Mais il n’y a pas d’histoire, pas de profondeur, juste un ressenti que je mets en mots maladroitement. L’après-midi se grignote. Trop de mots et pas assez d’idées, de trame. Une petite angoisse monte alors que je me sens de plus en plus fatiguée. Comme une envie de canapé et de couverture. J’ouvre encore un nouveau word et le fixe. Tout blanc, sur mon écran. Aucune lettre, aucun mot. Je sursaute, on a sonné à la porte. Paquet, assurance, témoins de Jéhovah ? Une bonne occasion de quitter le clavier. J’ouvre sur une femme, une jeune fille plus précisément. Elle ne dit pas bonjour, juste un petit je veux téléphoner. Elle tremble, comme une vieille femme. Je la fais entrer. Je lui propose de s’asseoir. Elle est perdue dans mon salon, ne peut choisir entre le canapé et les chaises. Je lui prends le coude et lui indique un fauteuil. Je sens son odeur. L’odeur de ceux qui vivent dehors. Mon téléphone glisse dans sa main bouffie. Des veines bousillées par les injections. Elle n’arrive pas à composer le numéro. Je le fais pour elle. Une fois, deux fois, trois fois. Personne ne répond. Elle mord ses lèvres craquelées. Regarde le vide. Complètement arrêtée, épuisée. Que puis-je faire pour elle ? Elle chuchote qu’elle aimerait seulement se reposer. Sa marraine va l’aider, celle qui ne répond pas au téléphone. Je lui recommande un lieu où elle pourra boire un café, obtenir un conseil. Moi, je voulais écrire aujourd’hui, je dois écrire aujourd’hui. Je l’encourage de ma voix de maman, réservée aux chatons et aux grands blessés. Je la lève, la dirige vers la porte, et la referme sur elle.

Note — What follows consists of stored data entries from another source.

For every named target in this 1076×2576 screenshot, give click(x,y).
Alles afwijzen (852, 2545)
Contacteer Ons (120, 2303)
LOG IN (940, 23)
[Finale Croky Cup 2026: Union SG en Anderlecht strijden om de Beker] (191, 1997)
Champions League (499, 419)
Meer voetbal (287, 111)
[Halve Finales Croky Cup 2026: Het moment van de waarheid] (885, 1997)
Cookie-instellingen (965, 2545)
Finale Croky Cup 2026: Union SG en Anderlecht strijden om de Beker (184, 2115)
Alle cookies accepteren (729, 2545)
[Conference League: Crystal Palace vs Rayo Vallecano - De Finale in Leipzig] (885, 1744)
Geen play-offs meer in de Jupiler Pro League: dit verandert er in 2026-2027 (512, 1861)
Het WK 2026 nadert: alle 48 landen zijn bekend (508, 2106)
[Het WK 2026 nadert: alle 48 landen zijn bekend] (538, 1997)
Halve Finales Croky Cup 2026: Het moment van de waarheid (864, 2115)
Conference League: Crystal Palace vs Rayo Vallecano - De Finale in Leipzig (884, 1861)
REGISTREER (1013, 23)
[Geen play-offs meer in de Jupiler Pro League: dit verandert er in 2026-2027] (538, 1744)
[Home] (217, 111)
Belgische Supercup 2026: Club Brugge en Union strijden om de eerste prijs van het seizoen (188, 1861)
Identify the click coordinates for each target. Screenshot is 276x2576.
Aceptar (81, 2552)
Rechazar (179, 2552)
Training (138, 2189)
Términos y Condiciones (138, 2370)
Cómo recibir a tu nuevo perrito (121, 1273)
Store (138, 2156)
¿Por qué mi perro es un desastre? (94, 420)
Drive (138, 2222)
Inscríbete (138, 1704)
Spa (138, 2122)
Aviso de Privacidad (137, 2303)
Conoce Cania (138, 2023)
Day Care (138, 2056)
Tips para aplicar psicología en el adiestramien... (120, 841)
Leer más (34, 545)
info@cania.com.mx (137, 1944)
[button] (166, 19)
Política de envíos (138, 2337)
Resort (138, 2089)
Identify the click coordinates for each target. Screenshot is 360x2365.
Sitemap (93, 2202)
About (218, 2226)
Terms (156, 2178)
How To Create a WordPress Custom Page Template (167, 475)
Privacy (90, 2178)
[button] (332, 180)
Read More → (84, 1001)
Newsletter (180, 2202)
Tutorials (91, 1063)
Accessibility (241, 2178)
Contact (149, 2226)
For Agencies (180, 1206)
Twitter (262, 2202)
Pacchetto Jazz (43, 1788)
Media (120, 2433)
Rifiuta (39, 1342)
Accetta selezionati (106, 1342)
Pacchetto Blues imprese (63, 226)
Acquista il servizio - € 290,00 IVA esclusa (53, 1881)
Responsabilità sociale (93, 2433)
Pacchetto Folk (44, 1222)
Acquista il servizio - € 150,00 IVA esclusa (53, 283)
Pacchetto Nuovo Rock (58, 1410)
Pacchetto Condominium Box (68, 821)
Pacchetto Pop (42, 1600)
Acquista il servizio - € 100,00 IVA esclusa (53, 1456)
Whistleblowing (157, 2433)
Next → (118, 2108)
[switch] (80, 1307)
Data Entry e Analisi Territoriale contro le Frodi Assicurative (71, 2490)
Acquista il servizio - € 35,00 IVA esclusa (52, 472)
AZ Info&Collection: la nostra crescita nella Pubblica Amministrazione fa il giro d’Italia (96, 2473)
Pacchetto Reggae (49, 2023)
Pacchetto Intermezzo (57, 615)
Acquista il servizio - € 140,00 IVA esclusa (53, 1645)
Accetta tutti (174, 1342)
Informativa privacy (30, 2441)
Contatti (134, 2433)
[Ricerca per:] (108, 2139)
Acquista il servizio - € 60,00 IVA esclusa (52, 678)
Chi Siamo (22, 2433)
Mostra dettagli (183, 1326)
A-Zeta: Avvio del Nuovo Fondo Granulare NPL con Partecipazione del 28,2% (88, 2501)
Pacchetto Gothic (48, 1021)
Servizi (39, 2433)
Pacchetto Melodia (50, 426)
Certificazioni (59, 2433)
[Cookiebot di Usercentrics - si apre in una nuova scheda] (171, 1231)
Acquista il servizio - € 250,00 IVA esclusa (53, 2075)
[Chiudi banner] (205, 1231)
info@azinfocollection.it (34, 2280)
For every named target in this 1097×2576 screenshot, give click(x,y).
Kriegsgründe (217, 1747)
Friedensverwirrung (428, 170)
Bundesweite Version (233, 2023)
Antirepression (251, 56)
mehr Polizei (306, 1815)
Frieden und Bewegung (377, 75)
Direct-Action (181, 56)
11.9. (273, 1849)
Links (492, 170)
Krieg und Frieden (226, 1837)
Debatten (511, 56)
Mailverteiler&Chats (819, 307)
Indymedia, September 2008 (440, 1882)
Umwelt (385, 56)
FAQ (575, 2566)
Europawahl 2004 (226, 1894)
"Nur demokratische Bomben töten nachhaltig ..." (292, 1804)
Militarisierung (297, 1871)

En retournant à mon clavier, je me félicite qu’elle soit venue chez moi, l’artiste tolérante qui n’abuse pas des faibles. Puis, face à mon word vide et blanc, je me regarde mieux. Je n’ai rien proposé, rien donné. La laisser dormir une heure, lui faire un café, lui prêter un linge pour se doucher. C’était facile. C’était évident. Mais non. Aujourd’hui, ce n’est pas écrire une nouvelle pour un concours que je voulais. Je voulais qu’elle parte. Je voulais qu’elle quitte mon appartement et ma vie au plus vite. Je ne voulais pas de cette misère, de cet abandon chez moi. Je ne voulais pas de cet autre côté du miroir où l’excès n’est plus glamour, drôle et socialement admis.
Elle venait de tout près. Et je voulais qu’elle soit très loin.